Recorded data:
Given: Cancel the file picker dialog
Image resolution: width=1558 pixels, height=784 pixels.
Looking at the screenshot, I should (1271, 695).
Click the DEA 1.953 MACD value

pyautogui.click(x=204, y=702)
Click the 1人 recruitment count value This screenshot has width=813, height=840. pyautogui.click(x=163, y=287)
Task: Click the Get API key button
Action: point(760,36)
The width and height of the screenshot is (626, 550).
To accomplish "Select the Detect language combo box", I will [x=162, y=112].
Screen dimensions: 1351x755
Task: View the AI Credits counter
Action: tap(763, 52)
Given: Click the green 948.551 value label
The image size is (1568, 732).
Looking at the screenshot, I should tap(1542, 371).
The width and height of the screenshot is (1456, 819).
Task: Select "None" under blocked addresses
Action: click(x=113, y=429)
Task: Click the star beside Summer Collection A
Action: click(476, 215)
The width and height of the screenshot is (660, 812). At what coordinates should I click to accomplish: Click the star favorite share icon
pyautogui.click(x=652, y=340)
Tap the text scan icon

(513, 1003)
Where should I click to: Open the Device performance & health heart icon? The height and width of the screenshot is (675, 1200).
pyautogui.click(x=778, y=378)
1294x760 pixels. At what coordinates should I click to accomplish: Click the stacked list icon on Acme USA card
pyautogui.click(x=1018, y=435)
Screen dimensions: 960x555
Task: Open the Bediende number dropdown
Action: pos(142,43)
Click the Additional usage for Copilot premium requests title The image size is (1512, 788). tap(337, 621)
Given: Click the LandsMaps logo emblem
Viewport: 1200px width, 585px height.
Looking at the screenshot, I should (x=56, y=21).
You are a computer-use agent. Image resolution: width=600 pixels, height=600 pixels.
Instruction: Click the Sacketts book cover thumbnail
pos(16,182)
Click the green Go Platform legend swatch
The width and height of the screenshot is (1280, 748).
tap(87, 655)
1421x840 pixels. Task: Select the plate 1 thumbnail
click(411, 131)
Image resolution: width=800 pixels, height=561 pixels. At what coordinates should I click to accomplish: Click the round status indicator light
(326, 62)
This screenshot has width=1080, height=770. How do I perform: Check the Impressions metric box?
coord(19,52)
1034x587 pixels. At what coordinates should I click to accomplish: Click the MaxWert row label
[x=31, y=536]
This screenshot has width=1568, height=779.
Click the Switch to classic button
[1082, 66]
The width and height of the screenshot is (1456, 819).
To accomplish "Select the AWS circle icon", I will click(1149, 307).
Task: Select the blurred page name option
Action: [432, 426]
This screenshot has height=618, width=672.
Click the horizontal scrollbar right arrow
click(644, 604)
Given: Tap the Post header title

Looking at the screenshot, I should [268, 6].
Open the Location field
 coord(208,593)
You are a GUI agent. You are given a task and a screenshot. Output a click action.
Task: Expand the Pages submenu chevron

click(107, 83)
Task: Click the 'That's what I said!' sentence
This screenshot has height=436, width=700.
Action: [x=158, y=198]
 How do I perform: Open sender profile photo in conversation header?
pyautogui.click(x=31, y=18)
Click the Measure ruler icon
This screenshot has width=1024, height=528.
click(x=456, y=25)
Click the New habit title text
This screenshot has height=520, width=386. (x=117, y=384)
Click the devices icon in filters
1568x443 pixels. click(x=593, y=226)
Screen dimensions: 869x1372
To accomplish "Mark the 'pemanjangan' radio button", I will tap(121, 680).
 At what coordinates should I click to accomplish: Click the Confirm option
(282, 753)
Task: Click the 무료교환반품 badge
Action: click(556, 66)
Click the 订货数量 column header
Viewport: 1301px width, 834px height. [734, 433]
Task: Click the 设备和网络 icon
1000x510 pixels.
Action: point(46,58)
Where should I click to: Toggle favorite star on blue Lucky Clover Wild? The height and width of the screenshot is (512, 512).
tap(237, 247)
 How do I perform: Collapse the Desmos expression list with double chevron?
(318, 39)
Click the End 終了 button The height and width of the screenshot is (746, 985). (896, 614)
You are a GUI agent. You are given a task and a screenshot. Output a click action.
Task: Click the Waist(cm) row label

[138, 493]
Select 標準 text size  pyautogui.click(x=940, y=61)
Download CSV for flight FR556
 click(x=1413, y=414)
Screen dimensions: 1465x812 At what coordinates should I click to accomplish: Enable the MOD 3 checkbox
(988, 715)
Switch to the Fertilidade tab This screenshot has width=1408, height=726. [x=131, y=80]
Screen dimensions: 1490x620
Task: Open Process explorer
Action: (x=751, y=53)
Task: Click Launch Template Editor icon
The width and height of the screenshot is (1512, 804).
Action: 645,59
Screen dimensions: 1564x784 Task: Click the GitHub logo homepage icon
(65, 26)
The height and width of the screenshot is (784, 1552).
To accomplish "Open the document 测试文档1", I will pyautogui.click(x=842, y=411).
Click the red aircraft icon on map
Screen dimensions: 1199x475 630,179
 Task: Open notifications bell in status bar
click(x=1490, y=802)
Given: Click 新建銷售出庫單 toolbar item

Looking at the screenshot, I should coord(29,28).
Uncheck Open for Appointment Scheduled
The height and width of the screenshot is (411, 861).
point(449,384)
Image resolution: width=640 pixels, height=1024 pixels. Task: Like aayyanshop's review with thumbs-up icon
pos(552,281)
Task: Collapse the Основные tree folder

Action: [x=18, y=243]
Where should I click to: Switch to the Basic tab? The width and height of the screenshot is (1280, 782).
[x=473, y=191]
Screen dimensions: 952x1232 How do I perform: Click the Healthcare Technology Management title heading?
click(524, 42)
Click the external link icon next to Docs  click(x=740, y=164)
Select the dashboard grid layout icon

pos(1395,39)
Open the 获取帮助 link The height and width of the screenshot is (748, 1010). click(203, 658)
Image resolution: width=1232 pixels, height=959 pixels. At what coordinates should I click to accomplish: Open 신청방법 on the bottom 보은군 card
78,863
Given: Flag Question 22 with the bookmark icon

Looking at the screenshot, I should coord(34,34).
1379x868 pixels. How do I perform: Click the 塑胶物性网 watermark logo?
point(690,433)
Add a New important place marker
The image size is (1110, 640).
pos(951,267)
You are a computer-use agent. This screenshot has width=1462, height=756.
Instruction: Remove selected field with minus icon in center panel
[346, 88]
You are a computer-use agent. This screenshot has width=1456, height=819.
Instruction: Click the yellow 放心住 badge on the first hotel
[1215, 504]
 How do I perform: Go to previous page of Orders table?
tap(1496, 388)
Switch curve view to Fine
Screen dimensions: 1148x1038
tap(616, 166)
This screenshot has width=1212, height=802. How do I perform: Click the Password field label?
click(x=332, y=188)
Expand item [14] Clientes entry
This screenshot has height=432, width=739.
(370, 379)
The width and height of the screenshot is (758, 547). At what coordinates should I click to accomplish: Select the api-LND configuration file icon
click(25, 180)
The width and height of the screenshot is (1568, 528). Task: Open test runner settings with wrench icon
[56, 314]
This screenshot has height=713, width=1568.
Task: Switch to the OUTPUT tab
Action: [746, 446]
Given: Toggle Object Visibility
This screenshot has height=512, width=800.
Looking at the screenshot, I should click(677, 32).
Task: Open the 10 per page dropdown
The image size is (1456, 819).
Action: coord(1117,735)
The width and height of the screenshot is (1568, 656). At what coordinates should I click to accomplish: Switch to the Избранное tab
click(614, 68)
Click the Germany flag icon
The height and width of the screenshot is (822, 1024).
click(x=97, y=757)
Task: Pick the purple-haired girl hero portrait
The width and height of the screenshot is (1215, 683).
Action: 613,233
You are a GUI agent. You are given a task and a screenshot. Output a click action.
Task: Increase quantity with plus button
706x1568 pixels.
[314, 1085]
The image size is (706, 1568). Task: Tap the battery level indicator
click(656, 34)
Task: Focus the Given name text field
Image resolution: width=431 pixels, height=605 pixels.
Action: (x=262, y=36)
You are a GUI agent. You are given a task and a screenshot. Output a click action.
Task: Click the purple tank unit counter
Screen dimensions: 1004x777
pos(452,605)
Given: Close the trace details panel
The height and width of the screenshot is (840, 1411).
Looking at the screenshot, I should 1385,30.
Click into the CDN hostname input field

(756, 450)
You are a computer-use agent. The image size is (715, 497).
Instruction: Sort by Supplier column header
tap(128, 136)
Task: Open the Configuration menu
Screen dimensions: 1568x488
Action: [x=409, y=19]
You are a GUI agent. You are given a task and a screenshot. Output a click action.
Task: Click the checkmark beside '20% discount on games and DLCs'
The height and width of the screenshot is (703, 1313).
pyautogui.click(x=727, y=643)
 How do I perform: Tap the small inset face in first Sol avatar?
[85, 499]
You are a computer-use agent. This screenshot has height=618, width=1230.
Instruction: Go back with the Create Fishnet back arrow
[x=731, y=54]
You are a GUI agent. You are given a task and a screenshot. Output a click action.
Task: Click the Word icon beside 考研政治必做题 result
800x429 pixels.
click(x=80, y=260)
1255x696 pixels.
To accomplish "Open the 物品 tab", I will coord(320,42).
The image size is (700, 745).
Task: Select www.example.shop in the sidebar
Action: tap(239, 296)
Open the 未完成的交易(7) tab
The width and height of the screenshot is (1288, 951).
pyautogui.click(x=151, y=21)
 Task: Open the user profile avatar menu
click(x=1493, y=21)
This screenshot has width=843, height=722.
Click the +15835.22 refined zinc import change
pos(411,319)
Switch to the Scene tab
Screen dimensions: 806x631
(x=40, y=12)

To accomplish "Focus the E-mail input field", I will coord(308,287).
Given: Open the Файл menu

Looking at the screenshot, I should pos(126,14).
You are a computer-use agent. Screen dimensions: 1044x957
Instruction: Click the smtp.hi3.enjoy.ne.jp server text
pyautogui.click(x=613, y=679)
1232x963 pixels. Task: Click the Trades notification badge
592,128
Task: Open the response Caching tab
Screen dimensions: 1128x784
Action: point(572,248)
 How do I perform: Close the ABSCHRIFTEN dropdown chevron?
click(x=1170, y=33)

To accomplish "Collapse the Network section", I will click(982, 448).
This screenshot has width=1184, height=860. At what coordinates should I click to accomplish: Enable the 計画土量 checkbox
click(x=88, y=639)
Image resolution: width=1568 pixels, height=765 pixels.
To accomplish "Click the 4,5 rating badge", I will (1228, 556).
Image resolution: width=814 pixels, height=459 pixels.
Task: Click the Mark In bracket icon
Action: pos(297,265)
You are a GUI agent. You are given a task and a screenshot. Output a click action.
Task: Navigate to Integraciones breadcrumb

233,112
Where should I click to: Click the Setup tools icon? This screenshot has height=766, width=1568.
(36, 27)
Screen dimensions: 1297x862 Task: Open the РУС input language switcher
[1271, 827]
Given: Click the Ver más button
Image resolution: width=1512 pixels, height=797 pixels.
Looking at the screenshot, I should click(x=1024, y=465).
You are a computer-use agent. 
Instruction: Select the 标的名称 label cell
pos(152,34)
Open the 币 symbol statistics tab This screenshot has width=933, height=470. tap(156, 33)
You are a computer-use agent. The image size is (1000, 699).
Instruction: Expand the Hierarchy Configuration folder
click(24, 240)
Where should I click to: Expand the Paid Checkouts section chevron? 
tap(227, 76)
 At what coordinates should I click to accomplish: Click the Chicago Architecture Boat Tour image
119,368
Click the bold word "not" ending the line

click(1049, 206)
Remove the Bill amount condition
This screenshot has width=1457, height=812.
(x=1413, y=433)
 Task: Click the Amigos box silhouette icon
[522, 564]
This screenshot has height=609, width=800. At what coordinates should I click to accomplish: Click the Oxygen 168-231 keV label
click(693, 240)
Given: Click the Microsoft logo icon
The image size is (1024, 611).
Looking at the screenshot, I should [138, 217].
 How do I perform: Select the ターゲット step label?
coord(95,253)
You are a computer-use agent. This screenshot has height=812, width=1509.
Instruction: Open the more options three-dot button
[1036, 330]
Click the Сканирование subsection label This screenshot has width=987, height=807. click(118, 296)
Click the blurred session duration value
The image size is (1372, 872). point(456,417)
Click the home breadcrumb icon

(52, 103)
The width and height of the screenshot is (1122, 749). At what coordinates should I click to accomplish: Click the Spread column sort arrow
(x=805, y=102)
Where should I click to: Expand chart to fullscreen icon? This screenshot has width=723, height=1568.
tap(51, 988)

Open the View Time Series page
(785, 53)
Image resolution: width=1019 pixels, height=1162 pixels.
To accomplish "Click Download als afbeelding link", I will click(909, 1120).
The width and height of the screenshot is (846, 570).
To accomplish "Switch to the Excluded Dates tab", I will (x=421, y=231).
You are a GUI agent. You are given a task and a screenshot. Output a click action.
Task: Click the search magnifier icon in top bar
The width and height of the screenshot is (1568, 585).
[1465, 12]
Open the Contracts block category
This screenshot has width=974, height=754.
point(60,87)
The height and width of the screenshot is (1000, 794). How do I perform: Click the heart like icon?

EXERCISE PROMPT:
Reproduce the recorded data verbatim, everything from the very first line down to the line that contains "Looking at the screenshot, I should (x=56, y=21).", with both ends included.

OUTPUT OF THE TASK:
Given: Cancel the file picker dialog
Image resolution: width=1558 pixels, height=784 pixels.
Looking at the screenshot, I should (1271, 695).
Click the DEA 1.953 MACD value

pyautogui.click(x=204, y=702)
Click the 1人 recruitment count value This screenshot has width=813, height=840. pyautogui.click(x=163, y=287)
Task: Click the Get API key button
Action: point(760,36)
The width and height of the screenshot is (626, 550).
To accomplish "Select the Detect language combo box", I will [x=162, y=112].
Screen dimensions: 1351x755
Task: View the AI Credits counter
Action: tap(763, 52)
Given: Click the green 948.551 value label
The image size is (1568, 732).
Looking at the screenshot, I should tap(1542, 371).
The width and height of the screenshot is (1456, 819).
Task: Select "None" under blocked addresses
Action: click(x=113, y=429)
Task: Click the star beside Summer Collection A
Action: click(476, 215)
The width and height of the screenshot is (660, 812). At what coordinates should I click to accomplish: Click the star favorite share icon
pyautogui.click(x=652, y=340)
Tap the text scan icon

(513, 1003)
Where should I click to: Open the Device performance & health heart icon? The height and width of the screenshot is (675, 1200).
pyautogui.click(x=778, y=378)
1294x760 pixels. At what coordinates should I click to accomplish: Click the stacked list icon on Acme USA card
pyautogui.click(x=1018, y=435)
Screen dimensions: 960x555
Task: Open the Bediende number dropdown
Action: pos(142,43)
Click the Additional usage for Copilot premium requests title The image size is (1512, 788). tap(337, 621)
Given: Click the LandsMaps logo emblem
Viewport: 1200px width, 585px height.
Looking at the screenshot, I should (x=56, y=21).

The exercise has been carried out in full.